Ese detalle no es menor. En política, la forma también habla. Y aquí la forma dice bastante. Dice cálculo. Dice prevención. Dice temor a que una pregunta abierta rompa el libreto. Burneo optó por el terreno más cómodo, el papel, la respuesta medida, la frase revisada, el escudo de la redacción controlada. Lo hizo en el peor momento posible, cuando el país no esperaba prosa institucional, sino coraje público.
En la entrevista insiste en que no cederá a presiones. Nadie sensato podría pedirle que ceda a amenazas, menos aun cuando se ha rozado a su familia. Pero el problema no está allí. El problema es que Burneo usa esa verdad elemental para envolverse en una pose de firmeza, como si aquí el reclamo fuera un berrinche callejero y no una crisis de legitimidad provocada por un proceso severamente cuestionado. Porque el propio JNE declaró inviables las elecciones complementarias, pero al hacerlo reconoció graves deficiencias en la organización del proceso y tuvo que dictar medidas extraordinarias para contener el daño, entre ellas ampliaciones de horario y una jornada adicional en determinados locales de Lima Metropolitana. Ahí sí todo era legal.
Allí aparece la gran inconsistencia. Burneo habla como si se hubiera tratado de tropiezos manejables, de una contingencia incómoda, pero corregible. Sin embargo, las misiones de observación no vieron un episodio menor. La Misión de la Unión Europea pidió investigaciones exhaustivas e independientes sobre lo ocurrido, mientras la OEA reportó retrasos importantes en la apertura de mesas y problemas en la ampliación de la jornada, especialmente en Lima Metropolitana y el Callao.
El cargo le quedó grande. No por las protestas, sino por su manera de encarar el fondo del problema. Burneo ha respondido como un funcionario aferrado al cronograma y no como una autoridad consciente de que la confianza pública también es un bien que debe protegerse. Se refugia en plazos, tecnicismos e interpretaciones restrictivas, pero evita la pregunta decisiva. ¿Cómo se reconstruye la legitimidad de un proceso que una parte importante del país siente que no fue limpio ni normal? Lo admiten las encuestas.

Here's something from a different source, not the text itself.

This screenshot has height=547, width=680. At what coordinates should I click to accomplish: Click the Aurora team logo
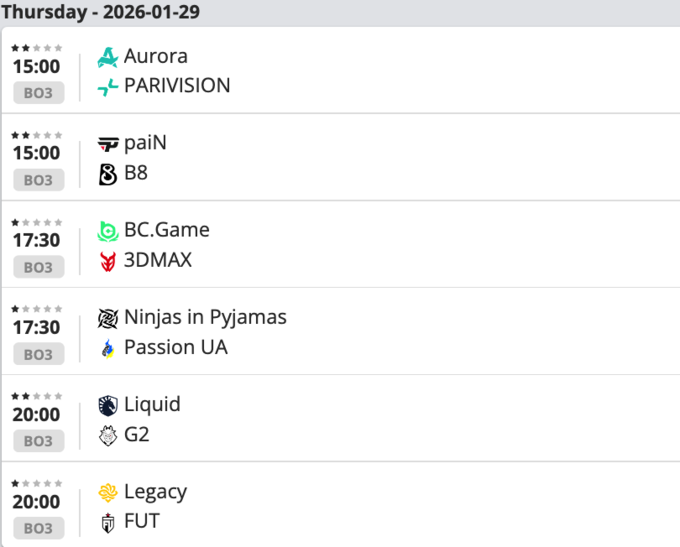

Por eso su entrevista en Perú21 no transmite convicción. Transmite cautela defensiva. Da la impresión de un hombre que intuye que las cosas no se hicieron bien, que comprende el tamaño del descrédito, pero que prefiere esconderse detrás de la forma escrita para no exponerse al fondo. No suena a firmeza. Suena a pusilánime. A un presidente del JNE que no lidera la crisis, sino que intenta administrarla a distancia, con la esperanza de que el calendario haga el trabajo que él no se atrevió a hacer.